■ The records
- - - -
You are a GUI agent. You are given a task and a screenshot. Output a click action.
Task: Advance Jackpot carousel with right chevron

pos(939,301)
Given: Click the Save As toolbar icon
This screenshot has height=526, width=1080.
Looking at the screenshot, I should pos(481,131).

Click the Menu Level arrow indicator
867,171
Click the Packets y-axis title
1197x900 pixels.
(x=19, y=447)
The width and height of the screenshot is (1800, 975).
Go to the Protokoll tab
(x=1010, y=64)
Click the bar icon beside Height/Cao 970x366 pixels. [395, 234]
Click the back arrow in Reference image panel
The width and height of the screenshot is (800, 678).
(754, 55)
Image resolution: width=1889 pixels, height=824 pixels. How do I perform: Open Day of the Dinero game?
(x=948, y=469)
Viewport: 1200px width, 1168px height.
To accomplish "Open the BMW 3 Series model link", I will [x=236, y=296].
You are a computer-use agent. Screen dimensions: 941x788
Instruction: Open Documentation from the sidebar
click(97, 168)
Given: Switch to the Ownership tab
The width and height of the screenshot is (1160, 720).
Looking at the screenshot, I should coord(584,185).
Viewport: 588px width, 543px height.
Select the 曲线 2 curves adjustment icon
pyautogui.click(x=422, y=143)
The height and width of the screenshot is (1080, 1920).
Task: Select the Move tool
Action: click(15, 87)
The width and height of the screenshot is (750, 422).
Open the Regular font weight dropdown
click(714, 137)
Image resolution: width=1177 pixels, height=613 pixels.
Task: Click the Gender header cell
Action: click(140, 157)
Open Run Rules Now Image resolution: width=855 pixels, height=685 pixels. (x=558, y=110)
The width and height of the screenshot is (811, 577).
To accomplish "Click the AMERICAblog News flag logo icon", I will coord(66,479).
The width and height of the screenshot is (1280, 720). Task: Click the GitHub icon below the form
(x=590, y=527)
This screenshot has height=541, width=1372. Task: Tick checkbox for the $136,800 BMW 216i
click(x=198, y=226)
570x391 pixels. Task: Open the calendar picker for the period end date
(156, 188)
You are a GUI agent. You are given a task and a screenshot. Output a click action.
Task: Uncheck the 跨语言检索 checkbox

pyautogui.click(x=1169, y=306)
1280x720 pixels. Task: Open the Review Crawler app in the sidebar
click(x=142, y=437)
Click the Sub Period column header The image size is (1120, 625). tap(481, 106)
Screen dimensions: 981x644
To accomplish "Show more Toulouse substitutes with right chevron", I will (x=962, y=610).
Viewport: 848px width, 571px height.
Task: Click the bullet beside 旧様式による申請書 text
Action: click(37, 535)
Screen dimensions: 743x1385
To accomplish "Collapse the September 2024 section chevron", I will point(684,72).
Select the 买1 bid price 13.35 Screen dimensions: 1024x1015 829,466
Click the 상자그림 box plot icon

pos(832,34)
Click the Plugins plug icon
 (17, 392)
- - - -
Output the whole listing above again, word for word.

You are a GUI agent. You are given a task and a screenshot. Output a click action.
Task: Advance Jackpot carousel with right chevron

pos(939,301)
Given: Click the Save As toolbar icon
This screenshot has height=526, width=1080.
Looking at the screenshot, I should pos(481,131).

Click the Menu Level arrow indicator
867,171
Click the Packets y-axis title
1197x900 pixels.
(x=19, y=447)
The width and height of the screenshot is (1800, 975).
Go to the Protokoll tab
(x=1010, y=64)
Click the bar icon beside Height/Cao 970x366 pixels. [395, 234]
Click the back arrow in Reference image panel
The width and height of the screenshot is (800, 678).
(754, 55)
Image resolution: width=1889 pixels, height=824 pixels. How do I perform: Open Day of the Dinero game?
(x=948, y=469)
Viewport: 1200px width, 1168px height.
To accomplish "Open the BMW 3 Series model link", I will [x=236, y=296].
You are a computer-use agent. Screen dimensions: 941x788
Instruction: Open Documentation from the sidebar
click(97, 168)
Given: Switch to the Ownership tab
The width and height of the screenshot is (1160, 720).
Looking at the screenshot, I should coord(584,185).
Viewport: 588px width, 543px height.
Select the 曲线 2 curves adjustment icon
pyautogui.click(x=422, y=143)
The height and width of the screenshot is (1080, 1920).
Task: Select the Move tool
Action: click(15, 87)
The width and height of the screenshot is (750, 422).
Open the Regular font weight dropdown
click(714, 137)
Image resolution: width=1177 pixels, height=613 pixels.
Task: Click the Gender header cell
Action: click(140, 157)
Open Run Rules Now Image resolution: width=855 pixels, height=685 pixels. (x=558, y=110)
The width and height of the screenshot is (811, 577).
To accomplish "Click the AMERICAblog News flag logo icon", I will coord(66,479).
The width and height of the screenshot is (1280, 720). Task: Click the GitHub icon below the form
(x=590, y=527)
This screenshot has height=541, width=1372. Task: Tick checkbox for the $136,800 BMW 216i
click(x=198, y=226)
570x391 pixels. Task: Open the calendar picker for the period end date
(156, 188)
You are a GUI agent. You are given a task and a screenshot. Output a click action.
Task: Uncheck the 跨语言检索 checkbox

pyautogui.click(x=1169, y=306)
1280x720 pixels. Task: Open the Review Crawler app in the sidebar
click(x=142, y=437)
Click the Sub Period column header The image size is (1120, 625). tap(481, 106)
Screen dimensions: 981x644
To accomplish "Show more Toulouse substitutes with right chevron", I will (x=962, y=610).
Viewport: 848px width, 571px height.
Task: Click the bullet beside 旧様式による申請書 text
Action: click(37, 535)
Screen dimensions: 743x1385
To accomplish "Collapse the September 2024 section chevron", I will point(684,72).
Select the 买1 bid price 13.35 Screen dimensions: 1024x1015 829,466
Click the 상자그림 box plot icon

pos(832,34)
Click the Plugins plug icon
 (17, 392)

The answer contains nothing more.